Exercise instructions:
Everything from the line with "The height and" through the final line of the listing below must be retyped exactly, apart from the pictures.

Data shown:
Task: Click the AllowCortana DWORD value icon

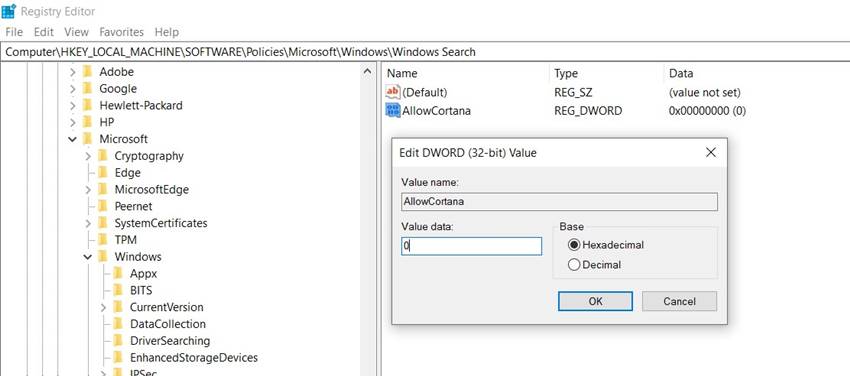Action: point(392,111)
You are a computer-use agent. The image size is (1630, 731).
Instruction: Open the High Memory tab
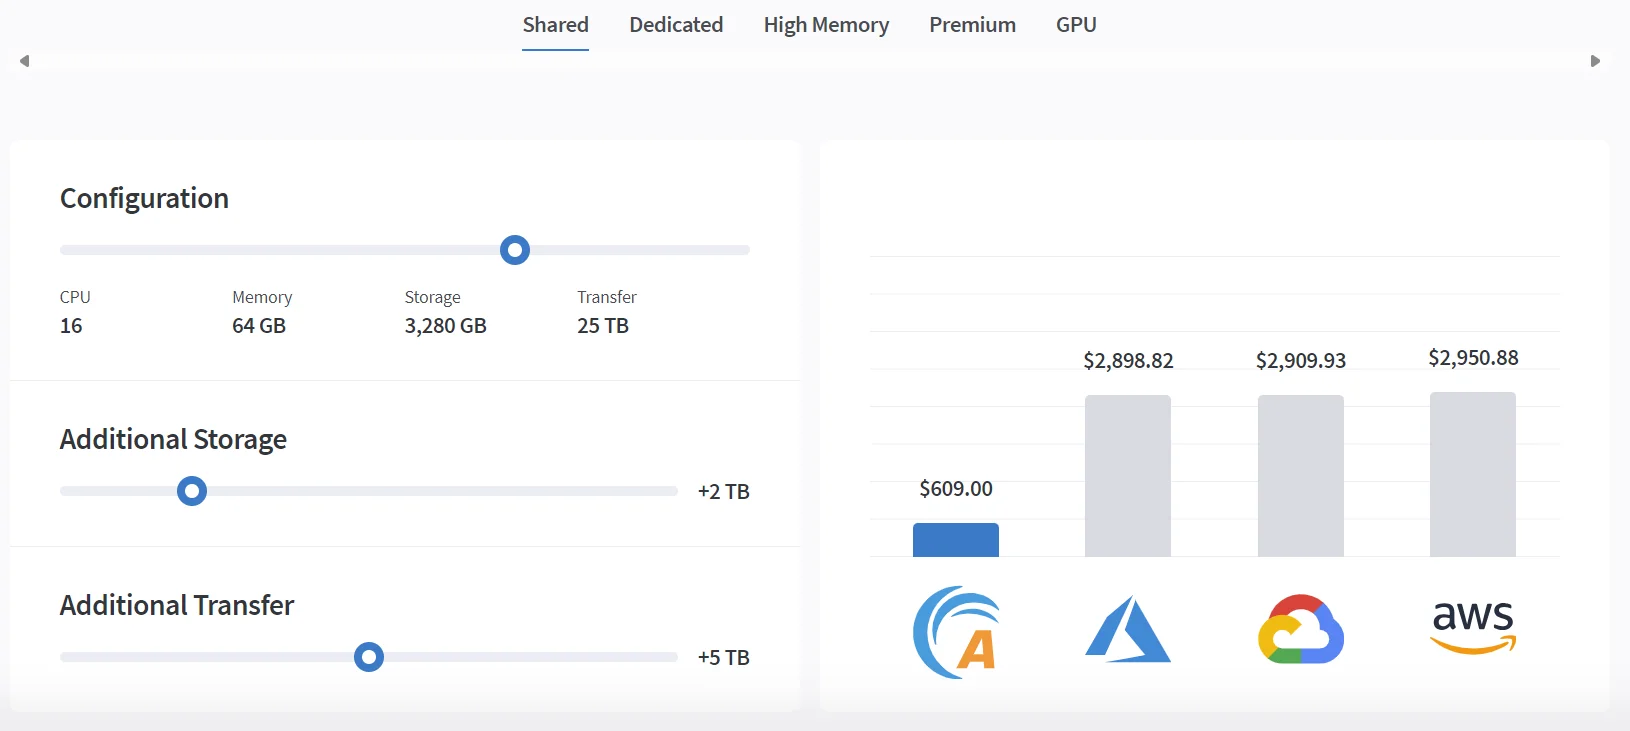coord(826,25)
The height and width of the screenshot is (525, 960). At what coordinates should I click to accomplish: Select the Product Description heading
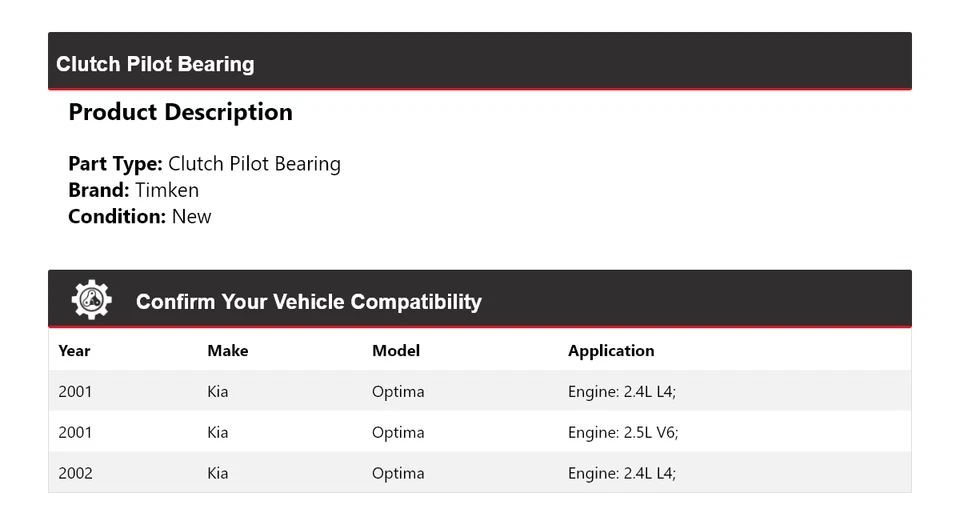click(180, 112)
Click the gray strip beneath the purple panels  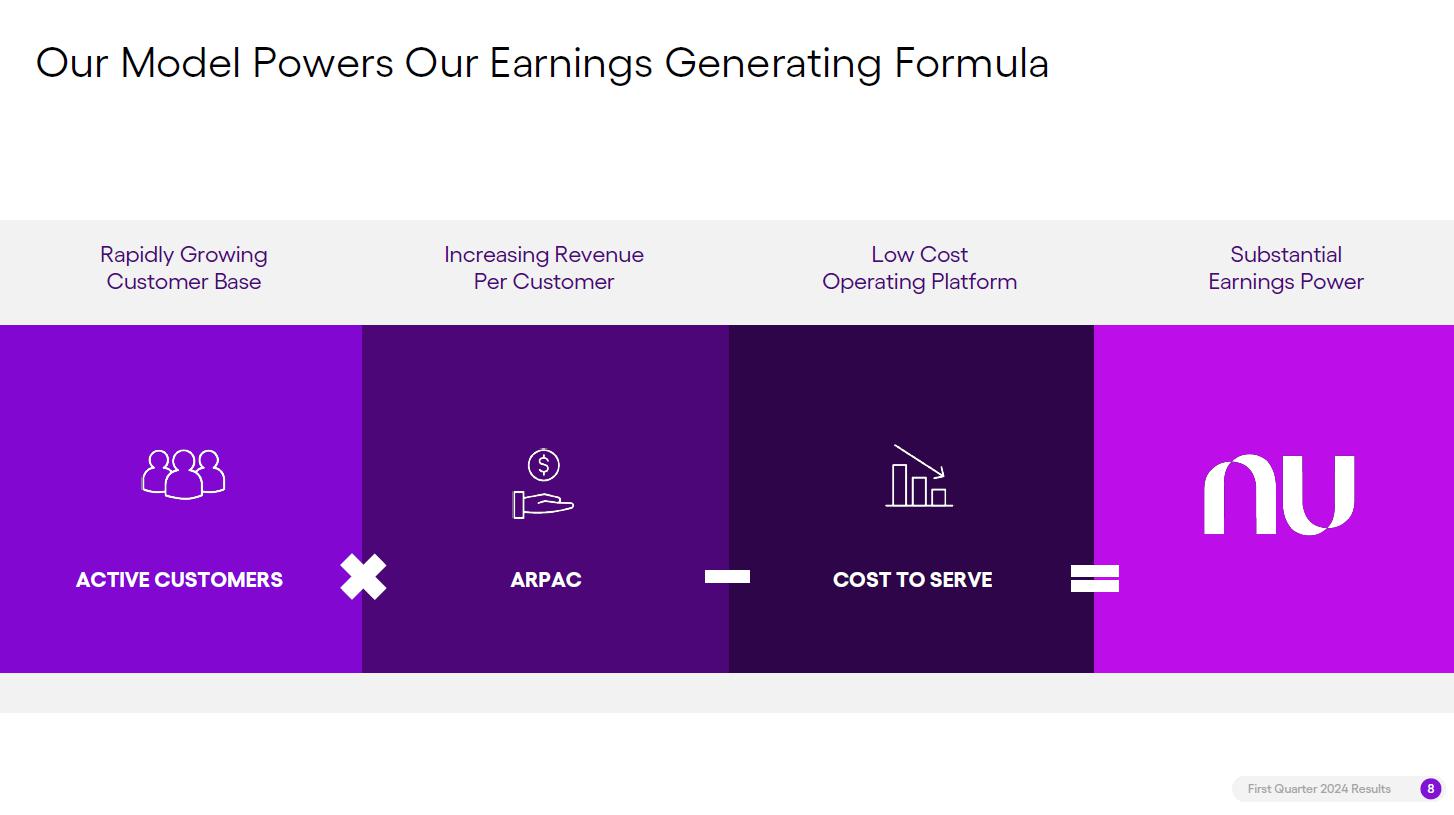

Expected answer:
The height and width of the screenshot is (525, 960). At what coordinates should I click to accomplish: Select the Product Description heading
click(180, 112)
Click the gray strip beneath the purple panels  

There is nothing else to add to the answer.